FRAGMENTO SELECCIONADO:
((

HOMILÍA EN EL XXI ANIVERSARIO DE LA CONSAGRACIÓN EPISCOPAL
Lecturas bíblicas: Éxodo 32,7-14; Salmo 88,2-5.21-22.25 y 27; 1 Tes 2,2-8; Mc 1,14-20
Queridos hermanos sacerdotes y diáconos,
Queridos hermanos y hermanas:
La celebración anual del aniversario de la consagración del Obispo pone de manifiesto el carácter constitutivo de la sucesión apostólica en la Iglesia diocesana, que por medio del ministerio del Obispo se inserta en el tejido espiritual y social de Iglesia universal. La Iglesia particular fue definida por el Concilio como porción de la Iglesia universal, en la cual se hace presente el misterio de salvación.
La Iglesia particular no está aislada de la Iglesia universal, forma parte de ella y, más aún, en ella es la entera Iglesia de Cristo la que se hace presente como portadora de la salvación, que anuncia y administra como servidora del Evangelio, ministra Evangelii, para que todos los hombres vengan al conocimiento de la verdad y a formar parte de la comunión apostólica, que es comunión con «con el Padre y con su Hijo Jesucristo» (1 Jn 1,3).

))

TAREAS ESCRITAS:
1) Enumere las lecturas bíblicas que la homilía señala en su encabezado, con la referencia de cada una.
2) Prosiga la homilía del aniversario de la consagración episcopal con un párrafo que arranque después de su última frase.
Los datos proceden de otra fuente distinta.

DATOS:
((

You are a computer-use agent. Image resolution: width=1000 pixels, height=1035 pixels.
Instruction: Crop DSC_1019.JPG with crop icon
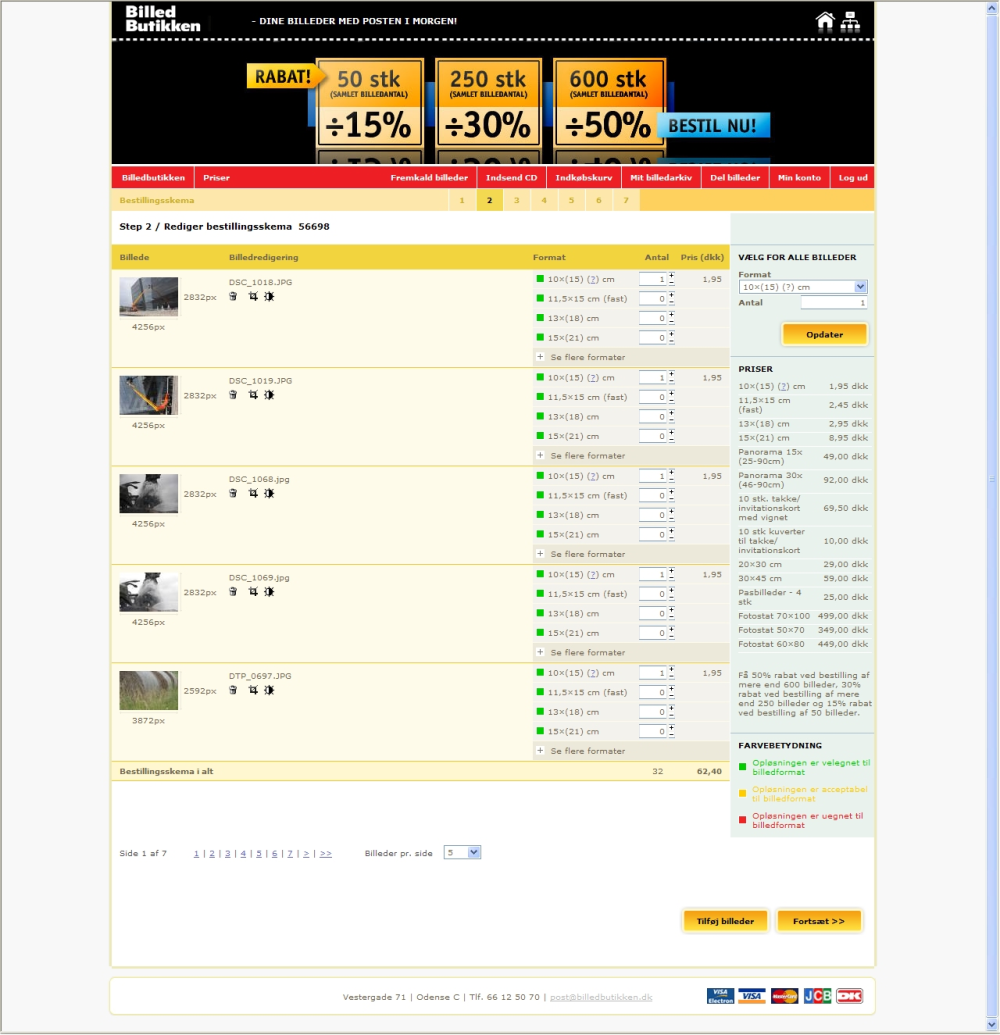coord(253,395)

))

RESPUESTAS POR TAREA:
1)
- Éxodo 32,7-14
- Salmo 88,2-5.21-22.25 y 27
- 1 Tes 2,2-8
- Mc 1,14-20

2)
La Iglesia es siempre creatura Verbi, creación del Verbo, del Hijo unigénito, Palabra de Dios encarnada y dirigida a las generaciones que se suceden en el tiempo, para todas se integre en la congregación eclesial, que es la comunión de quienes han recibido «el Espíritu que viene de Dios para conocer las gracias que Dios nos ha otorgado» (1 Cor 2,12). La Iglesia es ministra del Evangelio y es a su vez fruto del anuncio evangélico, a cuyo servicio está. El ministerio apostólico, en cuyo ejercicio los obispos suceden a los Apóstoles, está al servicio de la misión de la Iglesia como servidora del Evangelio. El apostolado que, por voluntad de Cristo, hace la Iglesia es ministerio para evangelizar, por eso exclama san Pablo: «¡Ay de mí si no evangelizare!» (1 Cor 9,16b). Es su deber porque el Apóstol de las gentes ha sido incorporado al apostolado para llevar el anuncio de la salvación en Cristo a las naciones. Es Cristo mismo quien le ha encomendado este ministerio, a pesar de haber perseguido a la Iglesia, motivo por el cual habla de sí mismo como el último de los apóstoles. Ha sido llamado a evangelizar y no le importan los honorarios y la gloria que en justo salario merece su dedicación a la predicación. Para Pablo prima el deber de evangelizar y lo manifiesta sin ambages: «Predicar el Evangelio no es para mí ningún motivo de gloria; es más bien un deber que me incumbe» (1 Cor9,16ab).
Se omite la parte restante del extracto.